Beware of student loan assistance scams

By Lori Swanson

Minnesota Attorney General

Many students are graduating from college this month. Student loan debt in the United States now tops $1 trillion. It is the second largest form of consumer debt, second only to home mortgage debt. With many recent graduates struggling to find jobs and the amount of student debt rising, the student loan assistance industry — and the opportunity for scams — has grown.

Student loan assistance companies sell services that claim to help borrowers manage and repay their student loans.

Student loan assistance scams try to hide the fact that they charge thousands of dollars for something borrowers can do for free, often claiming to have “inside information” or special relationships with the U.S. Department of Education to dupe borrowers into paying.

It is important for student loan borrowers to be on the lookout for scam artists who charge hefty fees for onesizefitsall services that aren’t right for everyone and are often available for free from the government. Here’s how it might happen:

“Tracy” signed up for what she thought was a student loan repayment plan sponsored by the U.S. Department of Education. After paying almost $500 in fees — money that she was told would count toward her loan payments — she found out that the repayment plan was not affiliated with the government and the fees were not applied to her loans.

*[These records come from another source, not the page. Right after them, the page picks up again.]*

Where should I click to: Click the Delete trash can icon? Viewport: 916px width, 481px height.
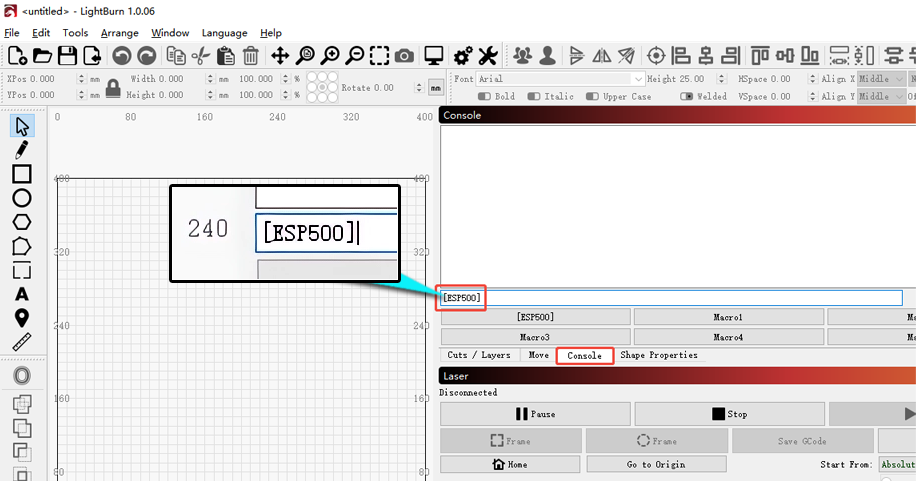251,56
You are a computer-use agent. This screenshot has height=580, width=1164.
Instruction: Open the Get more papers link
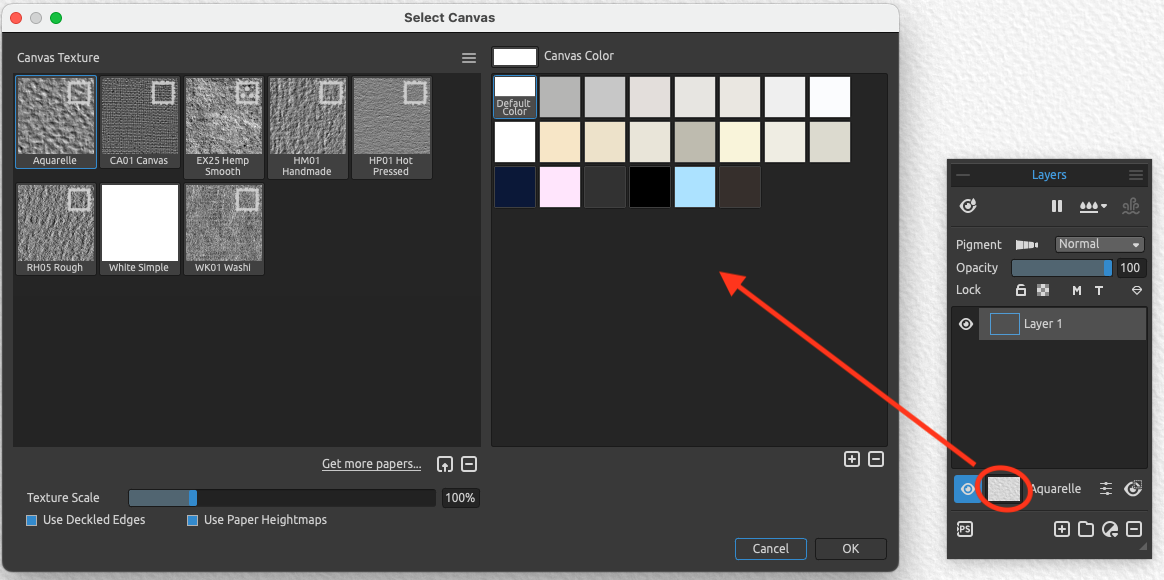click(371, 464)
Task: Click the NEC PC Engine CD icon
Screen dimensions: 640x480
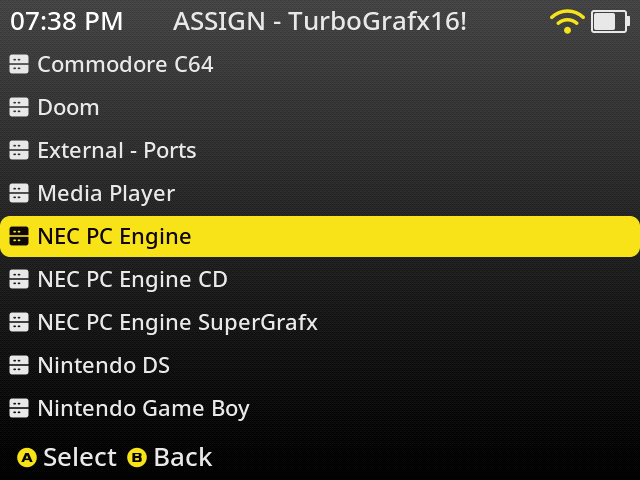Action: (19, 280)
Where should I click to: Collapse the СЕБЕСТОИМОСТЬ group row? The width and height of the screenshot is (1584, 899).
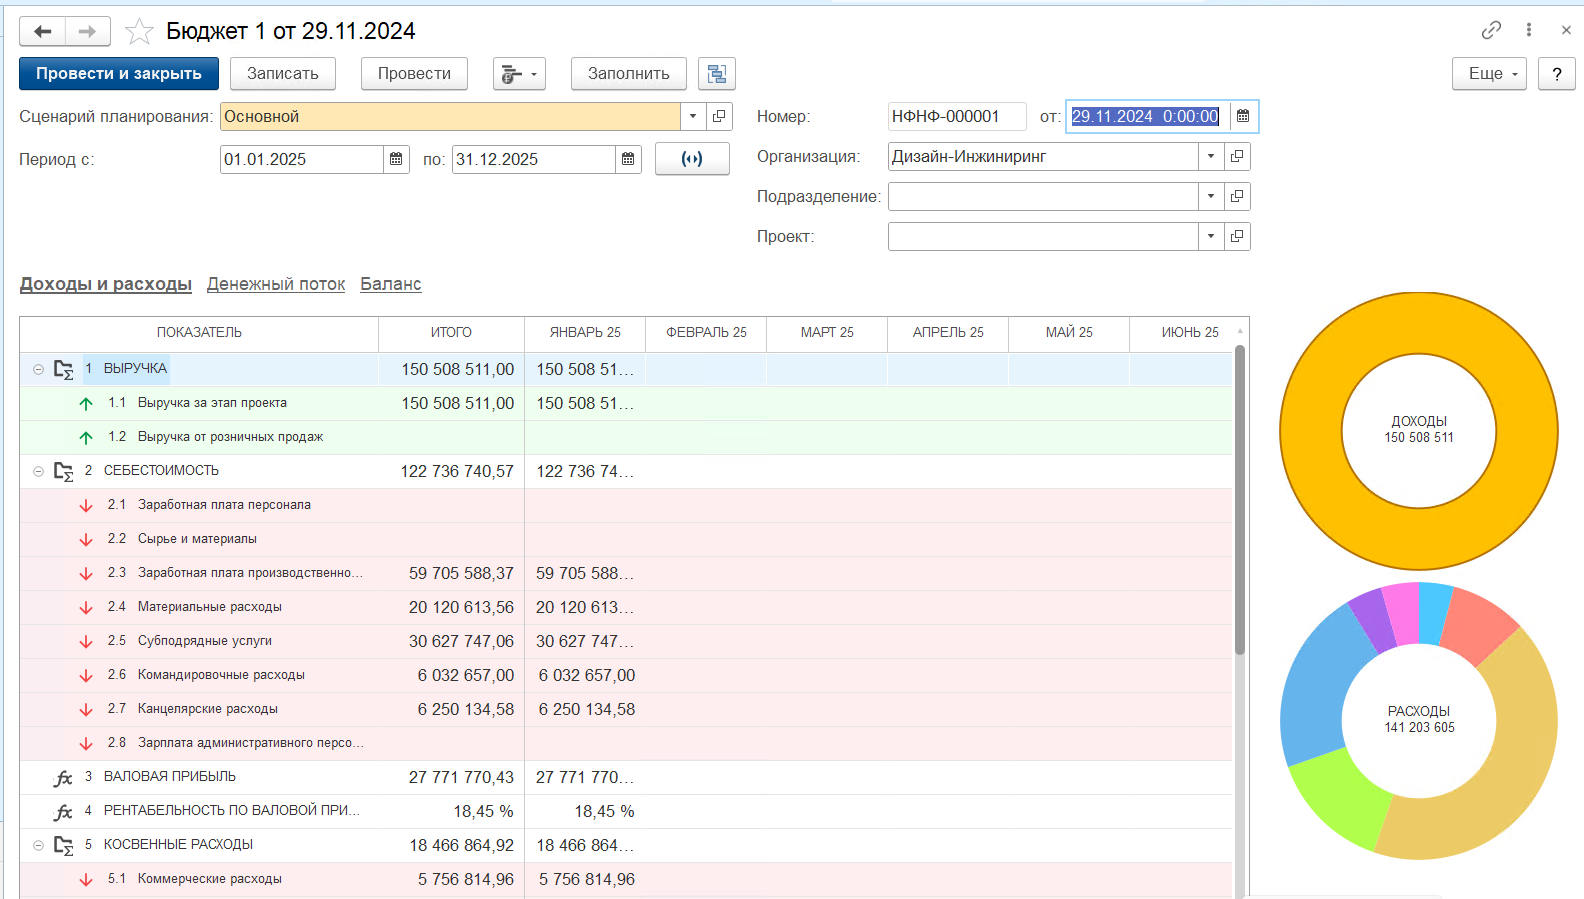coord(38,472)
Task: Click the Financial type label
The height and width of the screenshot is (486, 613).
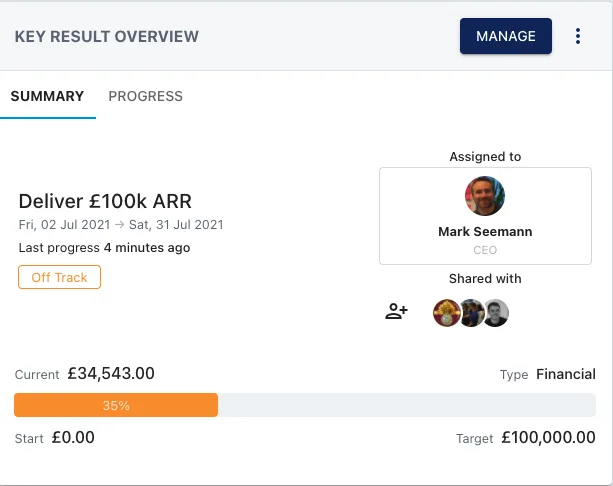Action: [566, 374]
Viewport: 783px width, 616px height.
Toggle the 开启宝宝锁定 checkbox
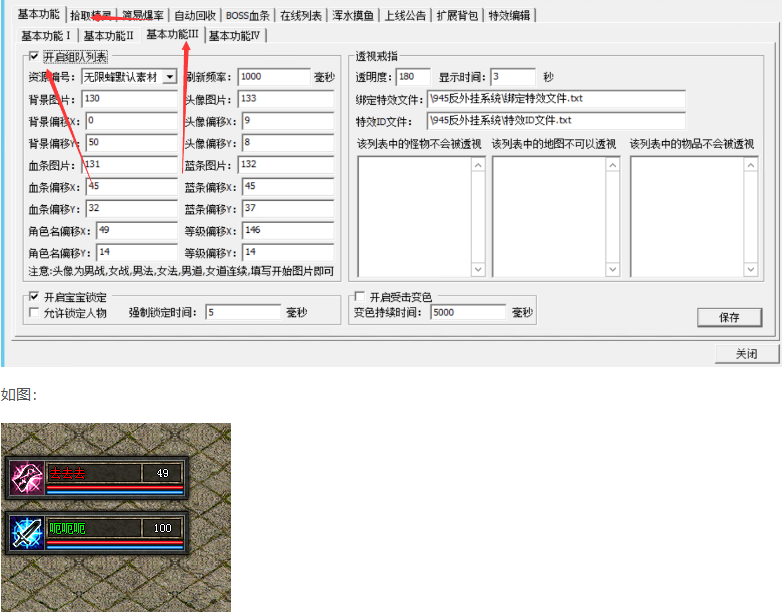36,297
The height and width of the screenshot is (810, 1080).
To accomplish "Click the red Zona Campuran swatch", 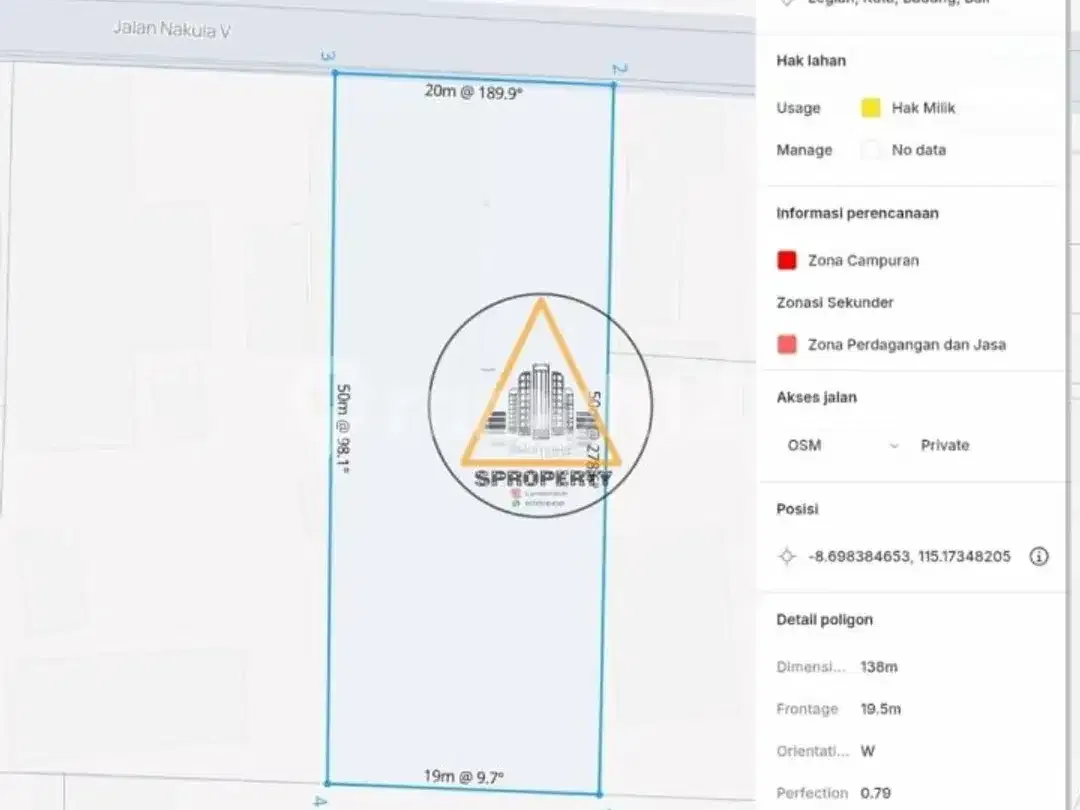I will (787, 260).
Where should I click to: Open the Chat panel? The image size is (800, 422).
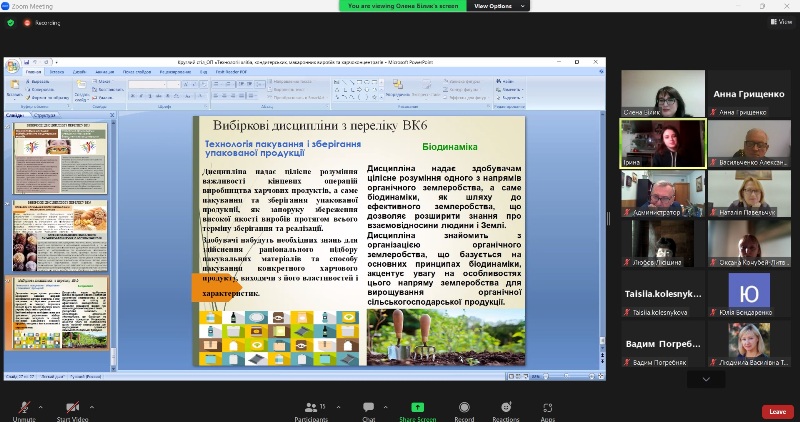pyautogui.click(x=370, y=408)
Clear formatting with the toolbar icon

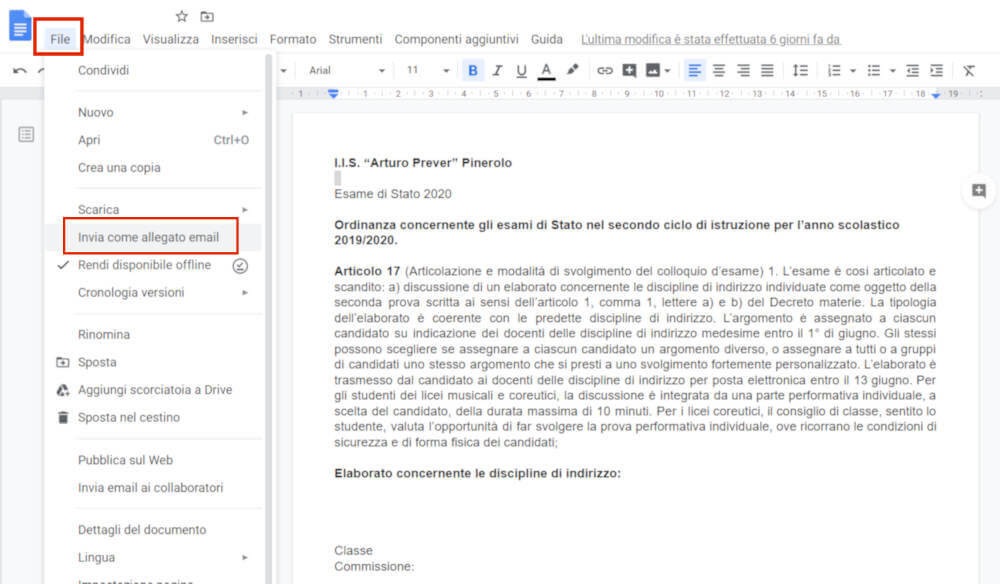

“Jeff” contracted with a student debt relief firm to consolidate his loans. After several $40 monthly payments, Jeff discovered that none of the payments had been applied to his loans and that his loans were now in default.

Red Flags

Student loan assistance scammers may advertise consolidation and deferment and forbearance programs as one size fits all, surefire fixes for borrowers struggling to manage their student loan debt. It is important to remember that not all repayment plans work for everyone. Choosing the wrong repayment plan can have serious consequences. For example, some deferment and forbearance plans are only appropriate for someone who is permanently disabled and unable to work. If a person who signed up for one of these plans gets a job and earns money down the road, the person may have to pay back thousands of dollars in back payments, fees, and interest.

To avoid student debt assistance scams, watch out for these red flags:

•High-pressure sales pitches

•Hefty upfront fees

•Blank contracts

•Deceptive logos

•Overreaching or misused powers of attorney

•Phrases like “Call Now!” “Guaranteed Results!” or “Savings Plan Available for a Limited Time Only!”

•Requests for a student’s loan PIN for services (The U.S. Department of Education advises borrowers against sharing their fourdigit National Student Loan Data System PIN with others.)

How to Get Help

If you need help managing or paying student loan debt, you should contact your loan servicer to learn about the repayment plan that is best for you and your loans. You can also visit the U.S. Department of Education Federal Student Aid Office website, at, to learn more. All forms are free to download and submit.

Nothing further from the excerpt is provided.